Le théâtre doit-il exprimer le réel ?
Le fait est que s’il peut prendre beaucoup de libertés, le théâtre est souvent le miroir, quoique déformant, de la réalité.
Avant tout, un texte théâtral est une fiction.
Ainsi, même s’il est limité par la mise en scène, il permet ce que le réel ne permet pas. Les pièces démontrant le mieux ce fait sont celles utilisant l’absurde : par exemple, dans un texte de Ionesco, les personnages se transforment peu à peu en rhinocéros. Plus subtile, En attendant Godot, de Beckett, montre un dialogue qui serait possible dans la réalité mais pas pour autant réaliste, les personnages parlant de choses absurdes ou sans vraiment dire quoique ce soit d’utile. En ce sens, une pièce de théâtre serait plus proche d’un rêve, comme le dit le personnage de Lechy dans l’Échange de Paul Claudel, c’est-à-dire d’une autre réalité, déconnectée de celle que l’on vit d’ordinaire, dans laquelle le fantastique ou l’absurde peut exister.

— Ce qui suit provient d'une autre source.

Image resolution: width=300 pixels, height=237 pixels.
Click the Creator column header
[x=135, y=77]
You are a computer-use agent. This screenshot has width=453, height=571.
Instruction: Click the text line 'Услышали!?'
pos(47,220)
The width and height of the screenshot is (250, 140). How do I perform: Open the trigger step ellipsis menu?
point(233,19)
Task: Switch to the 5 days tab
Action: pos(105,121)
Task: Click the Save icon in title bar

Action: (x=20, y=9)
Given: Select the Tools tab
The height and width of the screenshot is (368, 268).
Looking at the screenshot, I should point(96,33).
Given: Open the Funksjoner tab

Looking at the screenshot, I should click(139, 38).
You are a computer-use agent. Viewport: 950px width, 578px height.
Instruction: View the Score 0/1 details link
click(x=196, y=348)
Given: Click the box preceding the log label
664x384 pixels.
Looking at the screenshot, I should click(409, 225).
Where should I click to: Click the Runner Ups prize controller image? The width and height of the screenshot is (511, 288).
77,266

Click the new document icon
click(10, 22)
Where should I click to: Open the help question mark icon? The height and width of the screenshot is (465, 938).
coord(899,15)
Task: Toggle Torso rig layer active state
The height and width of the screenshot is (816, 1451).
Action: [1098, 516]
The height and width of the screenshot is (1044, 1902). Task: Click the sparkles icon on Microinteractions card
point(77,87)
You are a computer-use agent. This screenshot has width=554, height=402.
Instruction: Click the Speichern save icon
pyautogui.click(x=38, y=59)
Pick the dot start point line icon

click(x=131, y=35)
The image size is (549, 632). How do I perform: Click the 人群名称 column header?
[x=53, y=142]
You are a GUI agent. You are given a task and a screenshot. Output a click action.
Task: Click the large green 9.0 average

Aussi, le théâtre exagère ou simplifie généralement les situations et les caractères. Dans un grand nombre de pièces, les personnages sont soit bons soit mauvais, produisant une vision manichéenne et simpliste du monde. C’est ainsi que Don Juan, dans l’oeuvre éponyme de Molière, rassemble presque tous les défauts tandis que Don Elvire est présentée comme une sauveuse essayant de le ramener sur le droit chemin. Les personnages de Molière n’ont d’ailleurs souvent qu’une facette, les rendant peu naturels, à l’image de l’Avare. Dans la même idée, la chute à la fin d’une pièce, telle qu’une révélation ou la mort brutale d’un personnage, n’a en général pas d’équivalent dans la vie réelle.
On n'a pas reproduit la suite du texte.